Information security product vendors have all the right solutions for practically every threat, vulnerability, and risk your organization will face. At least that’s what their marketing and sales folks will tell you. If you can cut through the fluff and short-sighted deals closed for the sole purpose of making quarterly numbers, there’s actually a lot of truth to this.

In the last couple of years, information security vendors have cropped up with solutions for seemingly every possible security need. This is especially true in the information security equivalent of Silicon Valley – Atlanta, Georgia. From regulatory compliance to insider information theft, to wireless security to spam prevention and malware obliteration – there’s no reason your information systems shouldn’t be completely secure. Right? Not hardly.

There are 10 signs that you’re not ready to buy any new information security products – regardless of what the vendors promise. Here they are in no particular order:

1. What you’re trying to protect is worth less than what you’ll have to spend (initially and ongoing) to protect it.
2. Your management runs the business in a vacuum and has no clue about information security.
3. All of your insiders are trusted by upper management to do the right thing (deadly mistake that happens often).
4. You’ve heard through the grapevine that you need a certain technology to be safe (this really requires a formal information risk assessment).
5. Your management believes the network is secure because they purchased the firewall and anti-virus products that everyone was raving about last year.
6. You have no formal security policies (i.e. mandates stating “this is how we do it here”) that:
   1. Have been formally documented.
   2. Are supported by an IT governance committee (not just IT).
   3. Have been approved by management.
   4. Employees know about.
   5. Are reasonable and enforceable.
   6. Are being maintained and enforced by HR and management (again, by not IT).

Otherwise, you simply have a wish list for IT governance that will never stand up against real risks and certainly won’t have a chance in court.

7. The “security policy” you do have is a fancy name for your firewall rulebase.
8. You don’t truly know what it is that you’re trying to protect
9. There aren’t clear business reasons why your information and systems need to be protected and what they’re being protected against in the first place.
10. You haven’t enabled all the security controls that come free within all recent operating systems and most hardware devices and software applications (i.e. authentication systems, access controls, encryption, personal firewalls, automatic security updates, logging/audit trails, and so on). So many of these are overlooked yet can offer a ton of value without you having to spend an extra penny on third-party solutions.

My reasoning behind all of this is that you can’t throw money and technology at underlying business problems and expect a long-term solution. Furthermore, you cannot fix what you don’t acknowledge. Technology solutions such as firewalls, intrusion prevention systems, and strong authentication often mask other problems for which management isn’t willing to be held accountable. Solid policies and processes can often substitute for technology solutions. They’re often a better alternative long-term.

Until you can get management to buy-in that information security is a serious business issue and follow through and enforce their policies, IT governance will continue to be non-existent and information will continue to be in jeopardy.

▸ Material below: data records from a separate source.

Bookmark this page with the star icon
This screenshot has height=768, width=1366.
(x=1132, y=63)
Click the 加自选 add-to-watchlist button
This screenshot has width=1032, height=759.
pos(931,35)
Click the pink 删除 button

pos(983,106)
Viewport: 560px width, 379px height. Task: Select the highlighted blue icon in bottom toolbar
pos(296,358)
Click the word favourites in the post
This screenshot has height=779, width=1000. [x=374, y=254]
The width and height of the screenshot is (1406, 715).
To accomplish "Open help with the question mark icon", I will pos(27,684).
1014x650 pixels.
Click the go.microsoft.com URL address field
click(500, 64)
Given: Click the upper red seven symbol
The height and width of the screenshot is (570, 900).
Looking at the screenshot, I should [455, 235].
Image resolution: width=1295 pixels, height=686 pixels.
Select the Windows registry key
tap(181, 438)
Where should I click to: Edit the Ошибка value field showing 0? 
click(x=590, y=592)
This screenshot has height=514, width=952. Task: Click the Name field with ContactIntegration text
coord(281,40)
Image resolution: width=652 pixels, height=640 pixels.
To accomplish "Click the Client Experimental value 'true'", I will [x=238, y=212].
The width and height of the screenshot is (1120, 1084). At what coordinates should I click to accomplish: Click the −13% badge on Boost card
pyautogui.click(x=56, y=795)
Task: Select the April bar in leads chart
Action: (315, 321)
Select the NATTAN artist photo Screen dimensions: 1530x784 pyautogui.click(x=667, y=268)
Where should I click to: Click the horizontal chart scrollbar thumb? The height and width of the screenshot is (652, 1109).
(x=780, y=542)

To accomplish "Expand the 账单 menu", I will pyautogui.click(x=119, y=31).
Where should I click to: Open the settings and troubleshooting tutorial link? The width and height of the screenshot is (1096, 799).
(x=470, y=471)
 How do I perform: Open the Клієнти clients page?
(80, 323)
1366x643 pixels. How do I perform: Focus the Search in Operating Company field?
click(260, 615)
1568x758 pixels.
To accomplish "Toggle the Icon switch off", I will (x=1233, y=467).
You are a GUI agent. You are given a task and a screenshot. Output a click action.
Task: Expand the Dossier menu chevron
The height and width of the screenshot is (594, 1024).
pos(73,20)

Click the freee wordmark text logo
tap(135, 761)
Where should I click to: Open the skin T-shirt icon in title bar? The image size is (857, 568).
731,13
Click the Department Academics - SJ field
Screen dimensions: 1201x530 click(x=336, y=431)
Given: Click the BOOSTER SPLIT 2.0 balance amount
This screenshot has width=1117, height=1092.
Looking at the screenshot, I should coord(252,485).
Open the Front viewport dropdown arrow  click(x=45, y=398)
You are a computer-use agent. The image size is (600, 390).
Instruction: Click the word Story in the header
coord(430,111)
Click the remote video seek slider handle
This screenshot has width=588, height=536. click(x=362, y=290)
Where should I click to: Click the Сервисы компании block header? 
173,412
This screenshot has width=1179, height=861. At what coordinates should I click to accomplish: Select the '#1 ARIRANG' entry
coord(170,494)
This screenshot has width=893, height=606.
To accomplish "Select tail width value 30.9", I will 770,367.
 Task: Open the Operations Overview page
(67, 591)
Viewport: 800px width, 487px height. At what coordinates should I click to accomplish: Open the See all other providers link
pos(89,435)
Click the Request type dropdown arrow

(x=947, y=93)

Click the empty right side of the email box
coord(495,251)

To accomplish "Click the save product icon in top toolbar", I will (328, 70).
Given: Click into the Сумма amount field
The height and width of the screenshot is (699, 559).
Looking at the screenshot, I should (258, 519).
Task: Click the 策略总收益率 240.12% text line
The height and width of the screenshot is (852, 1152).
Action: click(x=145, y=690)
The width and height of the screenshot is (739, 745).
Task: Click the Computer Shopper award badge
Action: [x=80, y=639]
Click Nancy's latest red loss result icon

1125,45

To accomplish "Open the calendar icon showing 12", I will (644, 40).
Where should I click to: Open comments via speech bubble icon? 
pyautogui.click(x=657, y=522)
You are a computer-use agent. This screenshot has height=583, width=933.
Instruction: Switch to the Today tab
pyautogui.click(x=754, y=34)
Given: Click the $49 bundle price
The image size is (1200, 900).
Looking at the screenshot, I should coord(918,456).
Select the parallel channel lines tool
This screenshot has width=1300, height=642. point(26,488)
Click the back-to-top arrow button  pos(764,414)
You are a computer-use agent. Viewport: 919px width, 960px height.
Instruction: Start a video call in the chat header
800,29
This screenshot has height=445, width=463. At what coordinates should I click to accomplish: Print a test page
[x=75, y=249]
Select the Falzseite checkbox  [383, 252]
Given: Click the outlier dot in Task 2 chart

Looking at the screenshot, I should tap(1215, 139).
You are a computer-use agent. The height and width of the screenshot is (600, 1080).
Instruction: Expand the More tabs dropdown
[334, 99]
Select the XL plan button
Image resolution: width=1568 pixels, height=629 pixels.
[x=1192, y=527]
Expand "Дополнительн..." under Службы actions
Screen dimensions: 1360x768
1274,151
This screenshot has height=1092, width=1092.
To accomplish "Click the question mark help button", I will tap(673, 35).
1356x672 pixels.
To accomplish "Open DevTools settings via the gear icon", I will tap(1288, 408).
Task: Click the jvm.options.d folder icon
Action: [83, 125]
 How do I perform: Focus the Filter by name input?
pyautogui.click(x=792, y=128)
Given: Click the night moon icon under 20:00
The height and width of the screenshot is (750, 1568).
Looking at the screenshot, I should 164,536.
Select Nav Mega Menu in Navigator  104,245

Security doesn’t come in a box, but it’s often portrayed that way. Likewise, technology should not drive business decisions and processes. Don’t fall into the trap until you step back and look at information security from a business and risk management perspective. Determine where your organization is vulnerable, develop policies that match up with your business needs and goals, and then determine if technology can be used to assist in policy enforcement. This is the only way you can ensure that your IT and security dollars are being spent wisely. What a nice way to start off the new year.